Тут Вениамин Иванович словно сорвался:
– Да обязательно! – вскричал он с непонятной какой-то досадой. – Скажу, и обязательно. Только – потом. Я, можно сказать, потому и терзаю вас сейчас, чтобы понять, как… КАК, черт возьми, рассказать вам суть, чтобы вы поняли и поверили. Если я прямо сейчас вот, с ходу, все вам выложу, вы просто пошлете меня подальше, и никакого разговора не получится. А мне надо, чтобы получился!
– Е-мое… – сказал Станислав, опешив даже несколько от такого напора. – Что еще за тайны Апраксина двора? Наследство, что ли, мне засветило из-за бугра?..
– Нет. Не наследство. И вообще, не надо зря гадать. Просто отвечайте мне, и все.
– Ну хорошо, хорошо. Валяйте дальше. Кто там у вас?
– Нет, – сказал Вениамин Иванович твердо. – Сначала, все-таки, скажите мне: вы плохо к нему относились, к этому Габуния? Не любили?
– Слушайте, мне было тогда пятнадцать лет… Или тринадцать? Неважно. Он повадился ходить, ласковый такой, приторный, песни все с мамой пел дуэтом…
Явно целился мне на роль нового папаши. А у самого – сыну уже было лет тридцать… За что мне его было любить?..Он замолчал. Какого черта? Не хочу я об этом говорить. О мамином взгляде, который однажды поймал, брошенном на этого типа… И как он особенно противен был, нализавшись портвейна… Он любил заложить за галстук, этот обрусевший грузин (или мингрел?) – пил как грузин, а напивался как русский… К черту его.
– Ясно. Согласен… А теперь такая фамилия: Каляксин Сергей Юрьевич.
– Каляксин?
– Да. Сергей Юрьевич.
Станислав помотал головой.
– Не помню. А он кто?
– Он был проректором Четвертого медицинского.
– А. Так его Виконт… в смысле, Виктор Григорьевич, наверное, должен знать… – Он снова прикусил себе язык. Ч-черт, трепло. Решено же было: никаких имен! Трепло, языкатое, невоздержанное…
– Да. Виктор Григорьевич его, скорее всего, знает, но я думал, что и вы, может быть…

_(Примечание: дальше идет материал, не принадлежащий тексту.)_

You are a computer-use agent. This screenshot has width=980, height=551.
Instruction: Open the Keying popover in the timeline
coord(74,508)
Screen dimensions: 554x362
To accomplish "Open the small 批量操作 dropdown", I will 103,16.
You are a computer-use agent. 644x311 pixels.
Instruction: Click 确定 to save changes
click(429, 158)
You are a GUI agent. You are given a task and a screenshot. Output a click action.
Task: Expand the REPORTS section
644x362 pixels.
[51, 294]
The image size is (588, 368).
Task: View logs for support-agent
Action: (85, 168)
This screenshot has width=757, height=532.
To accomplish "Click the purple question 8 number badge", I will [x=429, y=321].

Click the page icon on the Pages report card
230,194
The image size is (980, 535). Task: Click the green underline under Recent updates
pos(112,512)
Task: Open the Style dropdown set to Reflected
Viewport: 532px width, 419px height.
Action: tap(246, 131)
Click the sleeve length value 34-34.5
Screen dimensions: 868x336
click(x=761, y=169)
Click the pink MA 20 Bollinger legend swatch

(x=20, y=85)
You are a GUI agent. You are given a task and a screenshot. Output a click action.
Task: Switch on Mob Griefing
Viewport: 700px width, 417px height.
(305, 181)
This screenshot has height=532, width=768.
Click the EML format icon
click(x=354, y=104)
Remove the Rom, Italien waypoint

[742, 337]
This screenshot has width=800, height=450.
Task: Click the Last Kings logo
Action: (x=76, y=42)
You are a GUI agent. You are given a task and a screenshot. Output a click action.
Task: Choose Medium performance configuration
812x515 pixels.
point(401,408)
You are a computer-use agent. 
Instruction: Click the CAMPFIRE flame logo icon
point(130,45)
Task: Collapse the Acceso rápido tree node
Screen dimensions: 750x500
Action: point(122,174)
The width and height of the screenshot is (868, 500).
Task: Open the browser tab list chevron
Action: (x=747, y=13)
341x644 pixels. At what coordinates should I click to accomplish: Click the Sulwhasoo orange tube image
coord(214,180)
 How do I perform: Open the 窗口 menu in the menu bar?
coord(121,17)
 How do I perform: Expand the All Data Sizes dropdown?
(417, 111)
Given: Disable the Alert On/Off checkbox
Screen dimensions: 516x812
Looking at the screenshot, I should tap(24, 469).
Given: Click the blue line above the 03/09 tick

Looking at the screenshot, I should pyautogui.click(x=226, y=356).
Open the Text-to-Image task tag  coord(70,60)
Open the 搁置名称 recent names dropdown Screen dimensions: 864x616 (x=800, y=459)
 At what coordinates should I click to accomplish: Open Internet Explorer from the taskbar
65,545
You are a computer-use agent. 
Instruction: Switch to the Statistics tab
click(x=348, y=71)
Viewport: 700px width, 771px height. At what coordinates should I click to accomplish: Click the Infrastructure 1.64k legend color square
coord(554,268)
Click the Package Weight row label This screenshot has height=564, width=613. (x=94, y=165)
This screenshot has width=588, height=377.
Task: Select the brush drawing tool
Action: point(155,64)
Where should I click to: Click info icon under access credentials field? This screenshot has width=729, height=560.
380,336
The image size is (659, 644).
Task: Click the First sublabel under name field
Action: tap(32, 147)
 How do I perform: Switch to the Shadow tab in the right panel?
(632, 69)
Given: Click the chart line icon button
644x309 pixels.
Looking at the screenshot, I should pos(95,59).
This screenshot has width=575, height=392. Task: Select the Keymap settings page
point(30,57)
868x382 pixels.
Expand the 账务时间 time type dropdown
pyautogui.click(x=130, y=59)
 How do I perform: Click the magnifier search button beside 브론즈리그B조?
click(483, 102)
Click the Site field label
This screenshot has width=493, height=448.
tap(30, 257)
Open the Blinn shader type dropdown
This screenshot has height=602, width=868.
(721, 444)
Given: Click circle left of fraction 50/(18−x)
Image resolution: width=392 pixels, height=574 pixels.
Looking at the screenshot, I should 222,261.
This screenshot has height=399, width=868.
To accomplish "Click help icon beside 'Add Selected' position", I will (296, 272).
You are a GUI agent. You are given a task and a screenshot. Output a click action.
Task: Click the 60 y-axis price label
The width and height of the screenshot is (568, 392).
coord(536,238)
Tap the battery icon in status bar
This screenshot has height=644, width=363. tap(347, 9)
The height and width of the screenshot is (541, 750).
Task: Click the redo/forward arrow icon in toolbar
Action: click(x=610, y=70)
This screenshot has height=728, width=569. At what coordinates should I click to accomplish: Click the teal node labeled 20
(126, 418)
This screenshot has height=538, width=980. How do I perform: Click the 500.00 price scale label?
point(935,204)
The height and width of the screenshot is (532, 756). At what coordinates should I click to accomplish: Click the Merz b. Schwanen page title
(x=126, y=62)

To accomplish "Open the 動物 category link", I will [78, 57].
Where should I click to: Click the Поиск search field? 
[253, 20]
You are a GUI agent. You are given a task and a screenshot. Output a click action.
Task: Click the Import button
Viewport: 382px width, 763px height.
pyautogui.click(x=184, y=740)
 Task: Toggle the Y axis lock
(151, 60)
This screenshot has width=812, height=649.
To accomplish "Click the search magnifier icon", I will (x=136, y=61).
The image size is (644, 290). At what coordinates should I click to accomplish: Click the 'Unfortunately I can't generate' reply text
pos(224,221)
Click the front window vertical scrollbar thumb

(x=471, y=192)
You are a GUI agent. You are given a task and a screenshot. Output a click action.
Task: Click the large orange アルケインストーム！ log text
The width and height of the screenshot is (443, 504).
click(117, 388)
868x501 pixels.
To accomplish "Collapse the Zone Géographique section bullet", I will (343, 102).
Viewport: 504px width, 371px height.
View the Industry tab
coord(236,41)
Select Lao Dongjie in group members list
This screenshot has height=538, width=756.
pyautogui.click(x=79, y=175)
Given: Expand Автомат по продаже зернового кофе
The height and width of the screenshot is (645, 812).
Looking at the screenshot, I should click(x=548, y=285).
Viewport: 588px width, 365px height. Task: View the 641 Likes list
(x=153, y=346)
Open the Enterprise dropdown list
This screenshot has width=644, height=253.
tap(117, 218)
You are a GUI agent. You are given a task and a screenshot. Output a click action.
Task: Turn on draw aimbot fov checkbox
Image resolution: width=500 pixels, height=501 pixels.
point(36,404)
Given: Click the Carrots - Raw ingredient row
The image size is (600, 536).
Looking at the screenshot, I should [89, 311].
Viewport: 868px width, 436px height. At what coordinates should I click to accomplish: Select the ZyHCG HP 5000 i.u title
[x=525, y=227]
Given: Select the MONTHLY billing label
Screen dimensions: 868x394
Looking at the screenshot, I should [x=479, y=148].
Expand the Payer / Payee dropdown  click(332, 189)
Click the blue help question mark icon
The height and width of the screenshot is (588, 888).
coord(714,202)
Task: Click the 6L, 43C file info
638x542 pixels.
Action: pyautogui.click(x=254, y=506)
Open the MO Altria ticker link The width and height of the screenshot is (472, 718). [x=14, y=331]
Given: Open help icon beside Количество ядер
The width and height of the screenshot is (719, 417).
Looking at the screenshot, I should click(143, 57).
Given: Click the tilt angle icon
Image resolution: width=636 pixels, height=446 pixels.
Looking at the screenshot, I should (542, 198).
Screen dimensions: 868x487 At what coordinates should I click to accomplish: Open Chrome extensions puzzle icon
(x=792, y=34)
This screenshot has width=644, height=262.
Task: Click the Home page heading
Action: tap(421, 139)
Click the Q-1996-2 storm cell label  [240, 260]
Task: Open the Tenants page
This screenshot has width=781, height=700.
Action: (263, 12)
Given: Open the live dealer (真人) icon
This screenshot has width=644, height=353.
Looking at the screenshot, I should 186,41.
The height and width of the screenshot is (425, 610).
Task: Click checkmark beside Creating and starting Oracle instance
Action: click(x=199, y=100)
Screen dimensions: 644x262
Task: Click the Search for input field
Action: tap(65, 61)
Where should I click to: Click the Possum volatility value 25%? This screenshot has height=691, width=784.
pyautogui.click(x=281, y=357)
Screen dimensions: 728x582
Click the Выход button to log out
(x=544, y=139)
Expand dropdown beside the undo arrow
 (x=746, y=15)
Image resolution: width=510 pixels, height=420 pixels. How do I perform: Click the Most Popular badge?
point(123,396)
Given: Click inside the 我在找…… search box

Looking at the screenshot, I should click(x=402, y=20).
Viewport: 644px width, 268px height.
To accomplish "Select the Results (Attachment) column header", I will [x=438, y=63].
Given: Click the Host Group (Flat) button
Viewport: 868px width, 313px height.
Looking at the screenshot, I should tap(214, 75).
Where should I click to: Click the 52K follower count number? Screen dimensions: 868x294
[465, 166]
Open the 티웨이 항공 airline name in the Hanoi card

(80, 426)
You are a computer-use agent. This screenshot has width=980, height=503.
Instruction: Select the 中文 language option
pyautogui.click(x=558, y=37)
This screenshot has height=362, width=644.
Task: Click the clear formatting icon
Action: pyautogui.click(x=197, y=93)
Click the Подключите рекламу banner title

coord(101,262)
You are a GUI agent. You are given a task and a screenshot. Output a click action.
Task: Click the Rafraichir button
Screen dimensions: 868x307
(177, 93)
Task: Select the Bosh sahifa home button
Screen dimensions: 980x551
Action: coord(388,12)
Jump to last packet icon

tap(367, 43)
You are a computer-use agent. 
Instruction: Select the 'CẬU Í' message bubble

– Нет. И не слышал даже про такого.
– Понятно. Но вот имя академика Хухрина вам, конечно, известно хорошо?
– Конечно. Он был мой Большой Шеф. Он умер, между прочим. Буквально несколько дней назад. Отпевали в Никольском.
– Да, я слышал… Довольно странное завещание для члена партии с «надцатого» года…
– Н-ну, это как сказать…
– Ладно, господь с ним. Значит, с академиком вы общались регулярно, правильно я вас понял?
– Ну, это как сказать, – повторил Станислав. – Он был там… в заоблачных академических высях. Но я докладывал ему пару раз по работе. Он ко мне, говорят, хорошо относился, ПРОДВИГАЛ. Зарплату повысил без всякого сопротивления… Он, говорят, был вполне приличный начальник – свое дело знал и в чужие не лез…
Вениамин Иванович покивал, тоже как бы отдавая должное ушедшему от нас вполне приличному начальнику. Потом сказал:
– А вот разрешите у вас спросить, Станислав Зиновьевич… В вашем романе… Как бы это выразится… Насколько велика там доля вымысла?
Станислав посмотрел на него. Майор приветливо и, по-прежнему искательно улыбался. Он ждал ответа. Зачем-то нужен был ему ответ на этот абсолютно здесь неуместный вопрос.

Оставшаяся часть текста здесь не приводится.